In the wake of listening to it, they flipped the tape over and found a recorded discussion in which Myers griped intensely that he was being compelled to frame McMillian, whom he didn 't have the faintest idea, for a crime neither of them had any part in. Further examination uncovered that McMillian 's had just been changed over to a "Low-rider" six months after the crime occurred, and that prosecutors had disguised data around a witness who had seen the casualty alive after the time the prosecutors asserted that McMillian had killed her. The two witnesses who had affirmed that they had seen McMillian 's truck withdrawn their affirmation, and conceded that they lied at trial. On February 23, 1993, the Alabama Court of Criminal Appeals turned around McMillian 's conviction and requested another trial. On March 2, 1993, prosecutors rejected charges against McMillian and he was discharged.
P alleges false arrest for 3 different incident. First incident (2/2/2007) – P allege that he was inside his friend, Mel Herman’s apartment when MOS entered the apartment and arrested everyone. P alleges that MOS threaten to have a German Shepherd bite P, pushed and stepped on P. P alleges that P was strip searched at the apartment. MOS Sgt. Urena stated that MOS were executing at search warrant which was obtained by Det.
Due to the house constantly being broken into, the defendant made an unseen spring gun trap in the north bedroom. The plaintiff suffered severe injuries from the spring gun trap and as a result has brought his case to court. The defendant gained possession of the property in 1957. In the ten-year period of 1957 to 1967,
434 (E.D. Va. 1990), this Court examined whether the special relationship analysis retained any viability after Deshaney. Swader concerned whether a prison employee, required by the State defendants to live on prison grounds, could state a cause of action under § 1983. Therefore, suit stemmed from the rape and murder of plaintiff 's daughter by a prisoner permitted, in violation of prison regulations, to work unsupervised in the non-fenced portion of prison property where plaintiff and her daughter resided. However in the case of Weller v. Department of Social Servs., 901 F.2d 387, 392 (4th Cir.

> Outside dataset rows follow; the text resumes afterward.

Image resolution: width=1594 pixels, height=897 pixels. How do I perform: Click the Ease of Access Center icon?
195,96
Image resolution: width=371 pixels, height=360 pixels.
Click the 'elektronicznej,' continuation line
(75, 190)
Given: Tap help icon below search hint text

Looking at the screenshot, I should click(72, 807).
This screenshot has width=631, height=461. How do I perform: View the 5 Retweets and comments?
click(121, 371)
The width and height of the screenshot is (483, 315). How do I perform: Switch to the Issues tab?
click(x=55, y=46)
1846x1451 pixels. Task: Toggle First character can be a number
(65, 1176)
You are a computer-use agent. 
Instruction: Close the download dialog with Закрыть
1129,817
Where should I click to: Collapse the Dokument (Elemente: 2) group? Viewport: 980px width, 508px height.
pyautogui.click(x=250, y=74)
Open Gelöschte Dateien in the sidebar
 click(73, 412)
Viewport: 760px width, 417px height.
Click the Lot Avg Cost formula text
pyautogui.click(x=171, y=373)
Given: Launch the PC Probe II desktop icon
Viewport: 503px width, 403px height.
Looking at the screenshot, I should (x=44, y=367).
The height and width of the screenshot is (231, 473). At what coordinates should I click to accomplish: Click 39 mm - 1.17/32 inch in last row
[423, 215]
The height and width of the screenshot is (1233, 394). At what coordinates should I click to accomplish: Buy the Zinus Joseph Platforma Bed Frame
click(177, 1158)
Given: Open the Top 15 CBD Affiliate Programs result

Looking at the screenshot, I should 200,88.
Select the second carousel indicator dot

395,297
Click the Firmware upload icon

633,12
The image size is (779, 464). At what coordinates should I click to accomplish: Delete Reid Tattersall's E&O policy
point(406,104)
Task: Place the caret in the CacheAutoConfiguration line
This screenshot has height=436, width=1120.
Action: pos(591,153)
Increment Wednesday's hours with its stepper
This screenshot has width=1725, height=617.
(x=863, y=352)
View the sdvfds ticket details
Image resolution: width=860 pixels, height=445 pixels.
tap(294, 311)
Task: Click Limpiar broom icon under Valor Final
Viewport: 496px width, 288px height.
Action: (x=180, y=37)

• Missouri v. Seibert- (2004) A decision by the Supreme Court of the United States that struck down the police practice of first obtaining an inadmissible confession without giving Miranda warnings, then issuing the warnings, and then obtaining a second confession. • Moran v. Burbine- (1986) the respondent was apprehended by police for murder. While in custody, but before any arraignment proceedings, the respondent waived his right to counsel and confessed to the crimes. Unbeknownst to the respondent, his sister found an attorney to represent him. The attorney contacted the police and informed them of his representation, and the police responded that they were not questioning him at that time.